It's not just surveillance cameras watching you in a store. Retailers are also tracking shoppers' physical movements through their cellphone to analyze and share their buying habits.

Indeed, reports have emerged over the years of large brick-and-mortar retailers installing sensors to trace and share consumers' movements in their stores.

While it's a growing practice in U.S. retail, lawyers say there are few laws governing the process, which in turn can pose significant privacy and potentially civil liberties concerns.

For instance, although all states have a data breach notification law, if movement-tracking data is breached, companies aren't required to notify data subjects or regulators.

"All these laws describe things a little different.

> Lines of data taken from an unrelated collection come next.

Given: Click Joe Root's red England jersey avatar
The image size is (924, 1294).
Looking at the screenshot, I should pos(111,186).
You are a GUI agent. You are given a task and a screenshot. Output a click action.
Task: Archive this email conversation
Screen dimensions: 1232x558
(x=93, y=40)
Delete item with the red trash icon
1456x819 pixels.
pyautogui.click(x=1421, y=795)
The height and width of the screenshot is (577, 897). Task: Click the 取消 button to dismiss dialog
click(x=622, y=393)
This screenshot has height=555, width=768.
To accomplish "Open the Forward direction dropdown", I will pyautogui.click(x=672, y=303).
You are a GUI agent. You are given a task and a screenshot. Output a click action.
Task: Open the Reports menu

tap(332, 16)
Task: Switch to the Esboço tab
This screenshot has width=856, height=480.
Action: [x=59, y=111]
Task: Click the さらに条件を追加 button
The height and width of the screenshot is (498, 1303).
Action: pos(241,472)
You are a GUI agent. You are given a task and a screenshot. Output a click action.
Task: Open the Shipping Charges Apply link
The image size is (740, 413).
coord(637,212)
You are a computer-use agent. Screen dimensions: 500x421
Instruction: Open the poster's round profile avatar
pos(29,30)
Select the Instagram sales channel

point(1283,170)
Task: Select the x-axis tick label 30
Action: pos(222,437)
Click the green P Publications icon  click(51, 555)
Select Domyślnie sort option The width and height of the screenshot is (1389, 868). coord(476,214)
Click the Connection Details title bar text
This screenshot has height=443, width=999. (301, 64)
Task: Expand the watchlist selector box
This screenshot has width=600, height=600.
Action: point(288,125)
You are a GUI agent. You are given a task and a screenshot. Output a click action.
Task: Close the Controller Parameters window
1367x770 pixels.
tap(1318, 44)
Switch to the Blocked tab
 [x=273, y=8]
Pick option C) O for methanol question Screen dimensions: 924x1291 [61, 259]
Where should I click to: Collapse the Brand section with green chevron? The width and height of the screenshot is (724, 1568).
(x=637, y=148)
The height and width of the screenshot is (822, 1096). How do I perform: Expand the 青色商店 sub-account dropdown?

If the only thing that was impacted was geolocation data or MAC [media access control] address, it generally wouldn't result in having to notify individuals of a data breach," said Jeffer Mangels Butler & Mitchell partner Robert Braun.

However, as public discourse over the data companies collect and share intensifies, Braun said laws are slowly evolving to include such movement-related data in new definitions of personal information.

"Under the California Consumer Privacy Act (CCPA), they specifically call out this type of data as personal information and it becomes subject to disclosure notice. Other laws that are either pending or are being discussed do the same thing," Braun said.

CCPA aside, retailers leveraging sensors to track consumers' footprints through their cellphones can still be held accountable for misuse of such data by federal and state regulators, lawyers warned.

Drinker Biddle & Reath partner Justin Kay noted traditional consumer protection statutes could apply to the collection of consumers' movements in stores if the collection is a "deceptive practice" under the Federal Trade Commission Act or state-level consumer protection authorities. One example Kay gave was if a company announced it wasn't collecting precise geolocation, but it actually was. Such an action could be deemed a violation of the FTC Act or face scrutiny by a state's consumer protection regulator, Kay said.

Companies could also face regulatory consequences for Children's Online Privacy Protection Act (COPPA) Rule violations for geolocation data regarding minors, Kay added.

Although there is a lack of regulations specifically governing the collecting and sharing of such physical movements, some say the civil liberties concerns from such practices are only compounding.

Sarah St. Vincent, a lawyer and founding director of Cornell Tech's Computer Security Clinic for Victims of Intimate Partner Violence, called the current regulatory landscape for movement-tracking "legally a Wild West."

Although she did note the U.S. Supreme Court's 2018 decision in Carpenter v. United States, which restricted the police's power to obtain historical cell-site location information, was a positive step for data privacy. But there still remains "a very large gray area around real-time tracking and entities that aren't law enforcement," she said.

St. Vincent added, "We are left in a situation where retailers, employers [and] abusive partners can track your movements and there's few, if any restrictions on that.'"

She said such movement tracking should be regulated for the potential life-altering implications it can have on data subjects.

"Privacy violations or the problems that arise from it don't leave a perfect paper trail." She added, "I think it's very possible someone [could] be harassed or stopped and an infringement of civil liberties are not necessarily documented. … Secret surveillance is supposed to be secret, and if things are going wrong, we wouldn't know."